GOAL OF THE EXERCISE
Copy exactly the line containing "Instruction: Click the England" and each line after it to the end of the listing, and output nothing else.

SUPPLIED MATERIAL
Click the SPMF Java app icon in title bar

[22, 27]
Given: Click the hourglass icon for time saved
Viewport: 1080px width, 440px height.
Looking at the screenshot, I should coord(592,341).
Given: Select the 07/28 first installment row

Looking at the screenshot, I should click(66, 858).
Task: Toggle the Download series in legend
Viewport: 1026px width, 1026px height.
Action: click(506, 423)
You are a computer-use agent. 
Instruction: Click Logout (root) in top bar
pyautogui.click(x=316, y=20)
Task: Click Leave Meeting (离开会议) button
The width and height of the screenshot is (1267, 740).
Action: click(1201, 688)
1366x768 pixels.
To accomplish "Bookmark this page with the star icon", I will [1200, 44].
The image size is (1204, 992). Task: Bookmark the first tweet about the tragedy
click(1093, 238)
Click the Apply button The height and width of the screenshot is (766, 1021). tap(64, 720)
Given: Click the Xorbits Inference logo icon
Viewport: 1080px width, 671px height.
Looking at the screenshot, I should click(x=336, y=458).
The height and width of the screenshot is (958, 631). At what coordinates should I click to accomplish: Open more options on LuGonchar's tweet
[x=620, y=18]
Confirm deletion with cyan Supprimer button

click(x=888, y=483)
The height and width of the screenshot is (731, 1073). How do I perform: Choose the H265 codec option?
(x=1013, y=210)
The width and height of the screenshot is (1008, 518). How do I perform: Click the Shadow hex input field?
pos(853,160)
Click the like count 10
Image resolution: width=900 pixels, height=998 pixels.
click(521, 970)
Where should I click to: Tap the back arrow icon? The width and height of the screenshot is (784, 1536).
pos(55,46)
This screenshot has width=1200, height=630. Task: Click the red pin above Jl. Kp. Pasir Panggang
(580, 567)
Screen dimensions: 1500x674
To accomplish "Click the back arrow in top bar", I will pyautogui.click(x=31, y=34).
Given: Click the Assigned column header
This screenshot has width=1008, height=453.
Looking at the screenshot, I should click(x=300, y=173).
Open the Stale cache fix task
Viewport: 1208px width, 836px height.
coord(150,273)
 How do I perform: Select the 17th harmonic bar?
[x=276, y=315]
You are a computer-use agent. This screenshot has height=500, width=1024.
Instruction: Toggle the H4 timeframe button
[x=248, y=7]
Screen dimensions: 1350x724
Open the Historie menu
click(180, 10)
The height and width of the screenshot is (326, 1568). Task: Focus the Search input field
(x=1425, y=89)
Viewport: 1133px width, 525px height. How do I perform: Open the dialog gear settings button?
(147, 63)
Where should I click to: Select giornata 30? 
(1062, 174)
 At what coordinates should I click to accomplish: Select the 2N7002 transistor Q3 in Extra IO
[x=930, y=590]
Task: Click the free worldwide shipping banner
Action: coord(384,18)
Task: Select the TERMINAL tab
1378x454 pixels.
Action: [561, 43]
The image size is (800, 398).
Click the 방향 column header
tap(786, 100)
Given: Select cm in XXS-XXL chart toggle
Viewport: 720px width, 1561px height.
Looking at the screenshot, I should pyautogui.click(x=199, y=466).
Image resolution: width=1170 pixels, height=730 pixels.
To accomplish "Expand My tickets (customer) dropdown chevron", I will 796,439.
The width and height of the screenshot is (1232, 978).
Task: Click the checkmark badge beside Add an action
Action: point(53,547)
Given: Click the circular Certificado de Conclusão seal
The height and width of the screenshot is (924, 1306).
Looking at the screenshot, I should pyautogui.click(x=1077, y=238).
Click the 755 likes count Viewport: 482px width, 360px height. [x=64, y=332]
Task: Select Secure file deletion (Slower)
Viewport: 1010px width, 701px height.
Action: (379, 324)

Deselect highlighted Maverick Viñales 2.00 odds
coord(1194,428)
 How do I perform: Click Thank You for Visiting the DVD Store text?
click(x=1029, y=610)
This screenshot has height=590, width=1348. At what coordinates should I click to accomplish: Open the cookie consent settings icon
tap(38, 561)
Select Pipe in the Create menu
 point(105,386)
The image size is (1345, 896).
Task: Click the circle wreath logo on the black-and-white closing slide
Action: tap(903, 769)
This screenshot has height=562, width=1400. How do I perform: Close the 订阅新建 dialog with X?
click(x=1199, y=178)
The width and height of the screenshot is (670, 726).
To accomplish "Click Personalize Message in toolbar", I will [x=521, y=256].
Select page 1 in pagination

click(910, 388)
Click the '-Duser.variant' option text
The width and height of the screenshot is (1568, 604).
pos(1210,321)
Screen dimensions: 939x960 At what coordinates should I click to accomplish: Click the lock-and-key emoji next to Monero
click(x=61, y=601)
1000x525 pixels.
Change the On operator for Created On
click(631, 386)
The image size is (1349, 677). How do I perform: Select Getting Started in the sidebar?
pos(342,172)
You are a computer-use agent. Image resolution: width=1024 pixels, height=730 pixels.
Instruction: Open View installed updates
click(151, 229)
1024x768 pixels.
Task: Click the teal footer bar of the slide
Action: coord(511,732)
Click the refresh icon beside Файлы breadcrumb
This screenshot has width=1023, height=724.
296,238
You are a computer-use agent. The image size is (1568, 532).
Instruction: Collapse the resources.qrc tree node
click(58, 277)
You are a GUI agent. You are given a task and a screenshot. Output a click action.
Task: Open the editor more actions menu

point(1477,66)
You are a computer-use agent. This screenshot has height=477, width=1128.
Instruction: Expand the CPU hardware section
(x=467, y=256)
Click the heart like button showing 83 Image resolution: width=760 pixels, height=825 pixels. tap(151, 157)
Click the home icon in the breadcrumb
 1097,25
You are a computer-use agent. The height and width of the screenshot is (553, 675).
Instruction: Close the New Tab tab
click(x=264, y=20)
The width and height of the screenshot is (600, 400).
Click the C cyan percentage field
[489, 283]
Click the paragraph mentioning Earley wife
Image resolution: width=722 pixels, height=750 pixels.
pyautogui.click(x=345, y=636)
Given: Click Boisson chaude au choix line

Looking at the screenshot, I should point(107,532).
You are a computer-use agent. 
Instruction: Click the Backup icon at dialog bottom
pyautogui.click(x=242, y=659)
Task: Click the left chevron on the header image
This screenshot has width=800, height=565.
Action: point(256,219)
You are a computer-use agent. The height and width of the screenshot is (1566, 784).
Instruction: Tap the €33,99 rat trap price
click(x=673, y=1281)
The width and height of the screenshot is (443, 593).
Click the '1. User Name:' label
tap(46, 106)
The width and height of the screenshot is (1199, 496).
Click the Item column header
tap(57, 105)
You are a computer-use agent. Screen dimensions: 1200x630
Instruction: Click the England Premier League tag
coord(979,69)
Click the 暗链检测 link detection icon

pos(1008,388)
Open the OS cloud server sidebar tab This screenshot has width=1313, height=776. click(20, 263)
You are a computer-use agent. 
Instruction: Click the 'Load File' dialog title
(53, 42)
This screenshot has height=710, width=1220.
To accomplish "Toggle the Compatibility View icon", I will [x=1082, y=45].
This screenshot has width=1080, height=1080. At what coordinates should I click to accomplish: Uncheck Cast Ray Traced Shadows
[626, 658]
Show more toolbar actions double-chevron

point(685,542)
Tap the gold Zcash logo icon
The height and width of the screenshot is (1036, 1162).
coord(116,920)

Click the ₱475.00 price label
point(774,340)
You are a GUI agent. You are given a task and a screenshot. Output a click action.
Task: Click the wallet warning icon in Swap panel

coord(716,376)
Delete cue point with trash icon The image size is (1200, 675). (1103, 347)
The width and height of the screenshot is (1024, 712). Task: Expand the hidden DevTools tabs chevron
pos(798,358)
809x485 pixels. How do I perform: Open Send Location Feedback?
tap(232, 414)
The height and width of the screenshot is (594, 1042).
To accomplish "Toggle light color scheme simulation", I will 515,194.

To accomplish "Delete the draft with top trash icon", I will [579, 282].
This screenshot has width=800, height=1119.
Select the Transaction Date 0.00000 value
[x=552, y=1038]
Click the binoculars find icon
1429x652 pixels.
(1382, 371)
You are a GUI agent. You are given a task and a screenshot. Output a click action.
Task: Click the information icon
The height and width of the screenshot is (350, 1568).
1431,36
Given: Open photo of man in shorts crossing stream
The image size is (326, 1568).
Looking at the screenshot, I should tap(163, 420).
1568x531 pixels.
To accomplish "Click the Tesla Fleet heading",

RESULT OF THE TASK
Instruction: Click the England Premier League tag
coord(979,69)
Click the 暗链检测 link detection icon

pos(1008,388)
Open the OS cloud server sidebar tab This screenshot has width=1313, height=776. click(20, 263)
You are a computer-use agent. 
Instruction: Click the 'Load File' dialog title
(53, 42)
This screenshot has height=710, width=1220.
To accomplish "Toggle the Compatibility View icon", I will [x=1082, y=45].
This screenshot has width=1080, height=1080. At what coordinates should I click to accomplish: Uncheck Cast Ray Traced Shadows
[626, 658]
Show more toolbar actions double-chevron

point(685,542)
Tap the gold Zcash logo icon
The height and width of the screenshot is (1036, 1162).
coord(116,920)

Click the ₱475.00 price label
point(774,340)
You are a GUI agent. You are given a task and a screenshot. Output a click action.
Task: Click the wallet warning icon in Swap panel

coord(716,376)
Delete cue point with trash icon The image size is (1200, 675). (1103, 347)
The width and height of the screenshot is (1024, 712). Task: Expand the hidden DevTools tabs chevron
pos(798,358)
809x485 pixels. How do I perform: Open Send Location Feedback?
tap(232, 414)
The height and width of the screenshot is (594, 1042).
To accomplish "Toggle light color scheme simulation", I will 515,194.

To accomplish "Delete the draft with top trash icon", I will [579, 282].
This screenshot has width=800, height=1119.
Select the Transaction Date 0.00000 value
[x=552, y=1038]
Click the binoculars find icon
1429x652 pixels.
(1382, 371)
You are a GUI agent. You are given a task and a screenshot. Output a click action.
Task: Click the information icon
The height and width of the screenshot is (350, 1568).
1431,36
Given: Open photo of man in shorts crossing stream
The image size is (326, 1568).
Looking at the screenshot, I should tap(163, 420).
1568x531 pixels.
To accomplish "Click the Tesla Fleet heading",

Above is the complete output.